The World Socialist Web Site has persistently called for the expansion of the struggle. Not only undergraduates, but all sections of the Temple University workforce—adjuncts, faculty, clerical and maintenance workers—must be called out. The strike should likewise reach out for support among Philadelphia workers, and to the entire Pennsylvania system of higher education, where workers face the same issues. Such an expansion of the struggle requires the creation of committees representing the rank-and-file.

Undergraduates rallying in support of Temple University graduate workers

The AFT opposes such a course of action because it would upset its relations with the Democratic Party, which controls city hall in Philadelphia and the governor’s mansion in Harrisburg—though it is plain that if the TUGSA local is defeated at one of Pennsylvania’s flagship universities, college and high school administrators will press the offensive throughout the state.

How little support TUGSA has received from other unions is underscored by the fact that members of the AFT in other bargaining units at Temple, as well as other university unions, have been forced to cross its picket lines—allegedly prevented from lending assistance through a system of no-strike clauses.

The AFT has not even granted TUGSA members any strike pay. This is having a notable impact on the number of TUGSA members joining the picket lines. On Monday, Inside Higher Ed published an article which cited a striking TUGSA member who admitted that “a large portion of those who can’t join the strike is because of financial security.”

On Friday, the Temple Association of University Professionals (TAUP), like TUGSA, an AFT-affiliated union with over 2,500 members, held an online public meeting to discuss the possibility of a toothless “no confidence” vote in university president Jason Wingard.

According to the Philadelphia Inquirer, “Some argued for it, noting … the mishandling of the graduate student strike, during which the university has stopped paying for health care and tuition remission for striking members.” In addition, faculty also denounced “noncontract renewals for some non-tenure faculty, mounting concerns about public safety in the wake of the February killing of a Temple police officer while he was on duty, and vacancies in some key administrative jobs.”

In the end, the TAUP delayed the vote until March 17. “If the motion is successful,” the TAUP said in a statement, “[it] will initiate an official vote of no confidence the following week.” The results of the vote, basically an opinion poll, may come out by April.

This pathetic “solidarity” statement is part and parcel of the fundamental strategy shared by the TUGSA, TAUP, the AFT, and the other unions who tell graduate workers not to appeal to other workers, but to the Democratic Party officials, big business leaders and trade union representatives which run the Board of Trustees at Temple. Similarly, TUGSA leaders on Monday staged photo-ops with Democratic state senators in Harrisburg, Pennsylvania’s capital. Needless to say, such forays are worse than useless.

The division of Temple workers against each other is also facilitated by the ideology that is central to the Democratic Party and American capitalism, the use of racial identity politics. According to the Inquirer, “some voiced concern” at the TAUP meeting “that taking a vote of no confidence against Temple’s first Black president after he’s been on the job less than two years does not send the right message.” For its part, the administration has insinuated that TUGSA is a bastion of “white students” indifferent to the needs of minorities. In fact, the graduate workers are multiracial and multinational.

On January 31, the day Temple grads began their strike, Temple’s “Center for Anti-Racism” hosted Ibram X. Kendi, a Temple alumnus and a leading figure in the lucrative “antiracist” industry. Kendi regularly receives five-figure sums for short talks about his theories, which center on the idea that race is the central division in society and that racism has been indelibly “stamped from the beginning” of history, as the title of one of his books has it.

Last summer, Kendi received $22,500 for a single one-hour Zoom discussion given to a public library in northern Virginia. This is a sum greater than the yearly wage of a Temple grad worker.

Problem set
a) Please translate this sentence from the Temple strike article into Spanish: "The AFT has not even granted TUGSA members any strike pay."
b) In the Temple strike article, to what date did the TAUP delay the vote?

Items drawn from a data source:
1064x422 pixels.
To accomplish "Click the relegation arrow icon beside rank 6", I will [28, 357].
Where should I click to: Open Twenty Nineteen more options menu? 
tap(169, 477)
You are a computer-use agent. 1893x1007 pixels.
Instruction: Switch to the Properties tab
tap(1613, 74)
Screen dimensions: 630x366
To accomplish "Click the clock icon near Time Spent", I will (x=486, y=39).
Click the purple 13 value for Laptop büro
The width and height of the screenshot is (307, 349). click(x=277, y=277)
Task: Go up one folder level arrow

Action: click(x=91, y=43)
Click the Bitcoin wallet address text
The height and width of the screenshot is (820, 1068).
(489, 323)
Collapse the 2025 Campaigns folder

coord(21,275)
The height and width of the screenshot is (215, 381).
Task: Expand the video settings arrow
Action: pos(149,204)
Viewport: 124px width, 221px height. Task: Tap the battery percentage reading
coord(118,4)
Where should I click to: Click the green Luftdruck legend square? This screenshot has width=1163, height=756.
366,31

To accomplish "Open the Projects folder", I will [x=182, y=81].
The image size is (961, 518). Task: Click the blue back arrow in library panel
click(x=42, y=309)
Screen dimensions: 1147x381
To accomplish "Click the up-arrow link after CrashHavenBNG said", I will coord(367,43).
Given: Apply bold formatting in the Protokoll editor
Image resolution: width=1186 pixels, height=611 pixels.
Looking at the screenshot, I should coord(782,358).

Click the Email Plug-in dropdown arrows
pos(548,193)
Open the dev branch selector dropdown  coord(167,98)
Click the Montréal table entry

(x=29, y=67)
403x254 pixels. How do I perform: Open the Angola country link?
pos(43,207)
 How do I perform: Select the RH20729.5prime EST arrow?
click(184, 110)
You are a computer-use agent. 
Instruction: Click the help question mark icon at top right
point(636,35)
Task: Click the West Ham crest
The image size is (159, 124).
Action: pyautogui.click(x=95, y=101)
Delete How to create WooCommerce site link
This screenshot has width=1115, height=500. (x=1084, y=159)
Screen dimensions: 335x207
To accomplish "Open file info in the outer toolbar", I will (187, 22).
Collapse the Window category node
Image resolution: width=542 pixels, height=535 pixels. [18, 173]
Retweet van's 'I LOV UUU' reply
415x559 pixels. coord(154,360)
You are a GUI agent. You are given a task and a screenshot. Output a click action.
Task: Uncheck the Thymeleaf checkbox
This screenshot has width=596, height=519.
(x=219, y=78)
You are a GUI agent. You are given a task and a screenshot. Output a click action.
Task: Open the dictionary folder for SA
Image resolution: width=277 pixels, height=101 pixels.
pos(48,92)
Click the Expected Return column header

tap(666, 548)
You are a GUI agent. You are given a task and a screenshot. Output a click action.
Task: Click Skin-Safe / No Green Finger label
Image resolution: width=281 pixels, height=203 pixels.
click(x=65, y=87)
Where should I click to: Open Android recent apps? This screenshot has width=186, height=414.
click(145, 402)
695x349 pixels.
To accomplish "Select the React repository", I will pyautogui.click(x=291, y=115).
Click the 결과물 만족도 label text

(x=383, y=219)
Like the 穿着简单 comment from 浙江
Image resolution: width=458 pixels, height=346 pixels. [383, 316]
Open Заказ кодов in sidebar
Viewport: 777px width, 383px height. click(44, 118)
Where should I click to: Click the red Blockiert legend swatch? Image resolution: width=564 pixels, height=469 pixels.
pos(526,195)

Task-by-task results
a) La AFT ni siquiera ha otorgado a los miembros de TUGSA ningún pago por huelga.

b) March 17.